Is dance music losing its groove? Is it, in fact, dying? Randy White thinks it's tracking that way.
"If it continues the way it's going even the DJs here now are going to have to play R&B and hip-hop in their set," he says. "They're not going to have a choice cause there's not going to be anything. [Dance music] going to be just so underground."
"It has never gone away, completely, but it could," he adds. And that's as frightening a prospect to White as it is to dance fans, since nightlife is his lifeblood. He's the reigning resident DJ at Apex, and a lighting and sound-system designer and manager for nightclubs, including Apex and almost every other club in town.
DJ Randy White
What's killing dance music? White cites several factors, but the reluctance of many DJs to play true songs with vocals and melody is chief among his gripes. ''All they do is play tracks. All you hear is just beats and beats and beats and beats.'' More pointedly, he asks of his fellow DJs, "If you play 50 million songs that nobody else has and that nobody else can buy and get, who does that benefit? If the person who hears that song goes and tries to buy it, they're never gonna find it. If it's not recognizable, it doesn't help the music."

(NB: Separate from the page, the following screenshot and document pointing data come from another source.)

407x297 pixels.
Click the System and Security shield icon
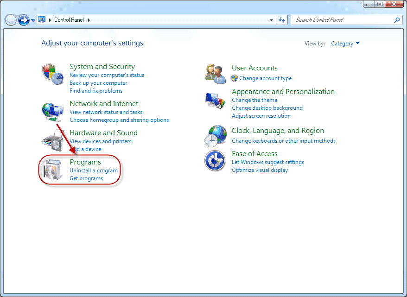[x=52, y=74]

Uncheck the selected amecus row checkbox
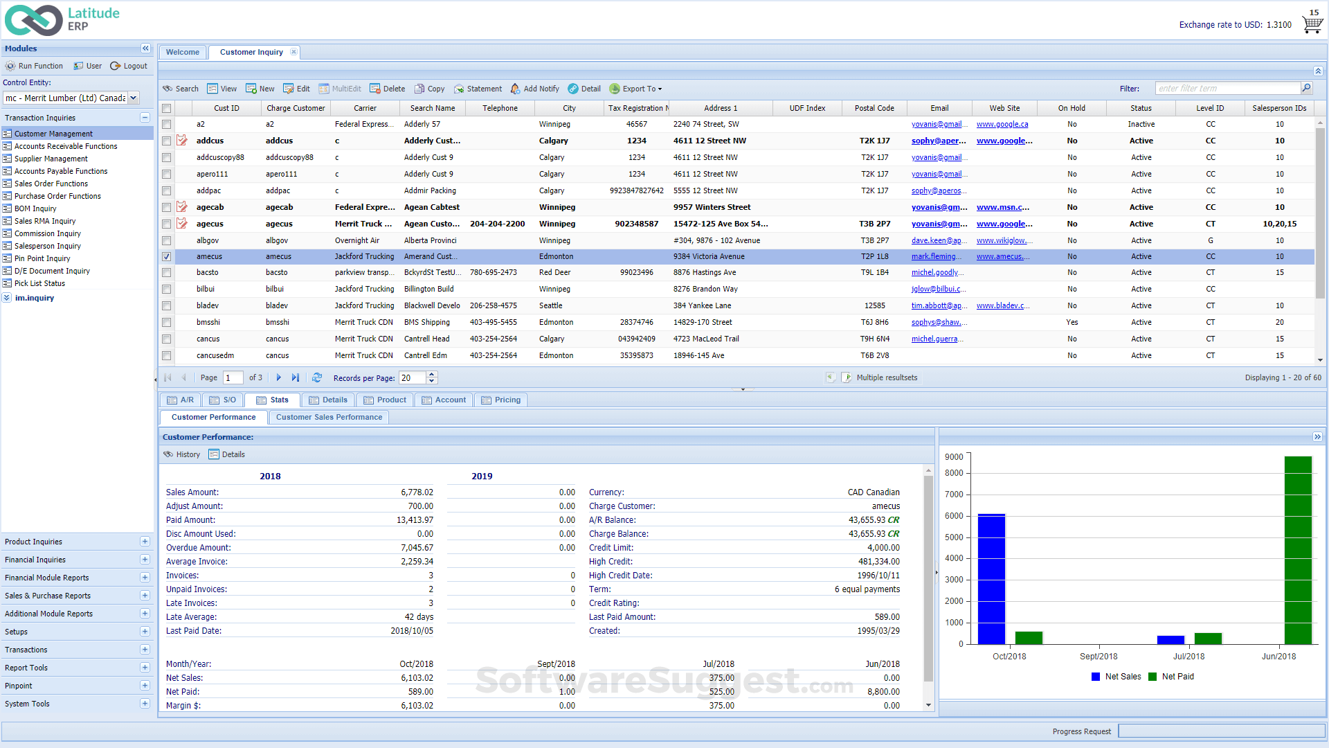(x=166, y=256)
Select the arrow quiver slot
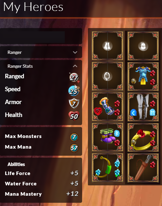Screen dimensions: 162x206 click(x=143, y=168)
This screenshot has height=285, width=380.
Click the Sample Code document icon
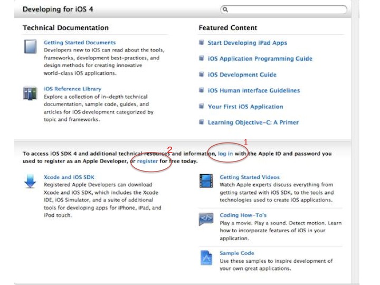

Since 1993, White has become the DJ most associated with the long-running venue formerly known as Badlands. He's spun most every night of the week there, and for many years he ruled the Badlands Friday night. Since its name change two years ago to Apex, White has spun roughly one Friday a month, as well as two Saturdays a month for Liquid Ladies.
White, who is straight, started spinning at the club at the encouragement of a DJ friend who worked there. "If I didn't have to play in a straight club, I wouldn't," he says, noting that most straight clubs are "musically bankrupt. You play to a crowd that's there to be seen, it's not about the music."

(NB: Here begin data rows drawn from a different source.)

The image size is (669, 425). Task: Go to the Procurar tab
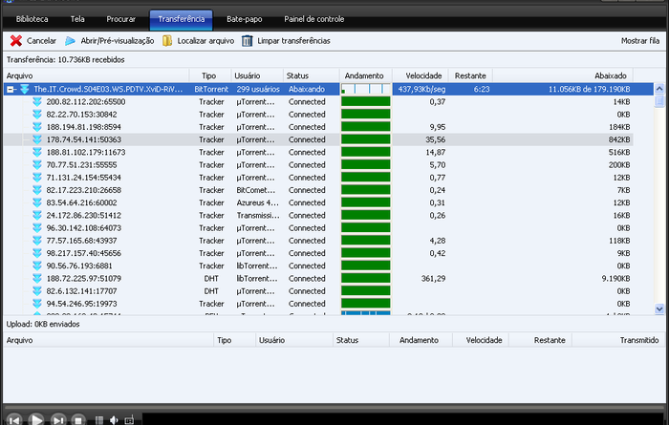tap(122, 18)
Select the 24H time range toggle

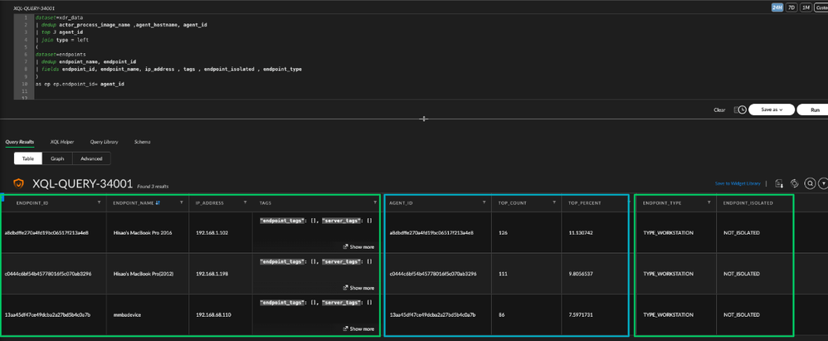777,7
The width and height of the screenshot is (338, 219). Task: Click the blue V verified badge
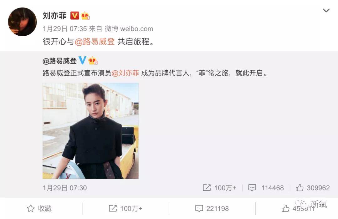[x=82, y=61]
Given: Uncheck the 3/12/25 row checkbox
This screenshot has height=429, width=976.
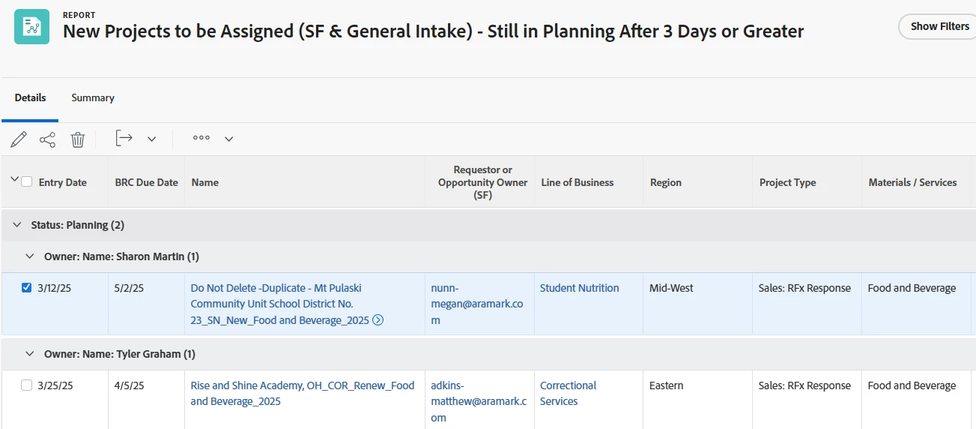Looking at the screenshot, I should [x=27, y=288].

A former Billboard chart-reporting DJ, White has taken part in the cyclical back-and-forth nature of dance music's dance with the mainstream, from disco to New Wave to C+C Music Factory and other early ‘90s hitmakers. But that last dance was essentially a decade ago. White's still waiting for the next round of mainstream attention. He's growing increasingly disillusioned.
White goes so far as to say he may retire from the turntables if things don't improve by the time he turns 40, less than two years away.
"I don't think there's anything in particular that I can say that I would listen to over and over and over and over again," he says of the current musical spectrum. "Everything's kind of mellow right now. [There's] nothing spicy."